So often, when there is a need to make cuts in NHS expenditure, early victims are senior clinical posts and education and training. This mustn't happen again. What we need most at this difficult time are knowledgeable, effective clinical leaders and specialists. They have the opportunity and experience to articulate what needs to be in place to support all clinical staff to deliver cost-effective services. Moreover, as clinical specialists they are a critical resource for more junior staff, providing not only expert advice, but also training.

Over the years I have learnt a great deal from a variety of specialist nurses; those for incontinence, patient nutrition, immunisation and safeguarding children, for example. What has been so important to me about that learning is that it has been grounded in practice experience and research; and, as such, when I have applied the advice I have been given it has made a real difference to my clients.

I see nurse consultants and senior specialist nurses, the nurse practitioner in the GP surgery, the senior health visitor, the Parkinson's nurse and so on, as sitting at the peak of a pyramid of clinical knowledge.
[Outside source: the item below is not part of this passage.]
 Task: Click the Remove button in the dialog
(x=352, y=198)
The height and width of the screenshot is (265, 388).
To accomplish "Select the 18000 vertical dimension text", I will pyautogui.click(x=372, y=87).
In terms of cost-effectiveness, I firmly believe that the benefits for patients from these specialists is of much greater order than their cost when compared to non-specialists. No one queries the need to have a raft of senior specialist doctors in hospital, so why are senior clinical nurses always so vulnerable? We must maintain these posts; indeed, I believe there is a strong case to increase their numbers.

Clarity of purpose
We can let the senior/specialist nurse post-holders demonstrate their value by monitoring and publishing their outcomes. Clarity of purpose is essential in any role but particularly for nurse leaders. The government may maintain some targets and provide helpful evidence-based policy, but the impetus is for service design to be agreed locally. Community nurses and health visitors must lead this process for their services, and insist on working directly with the new GP commissioners to plan strategies for delivering health improvement.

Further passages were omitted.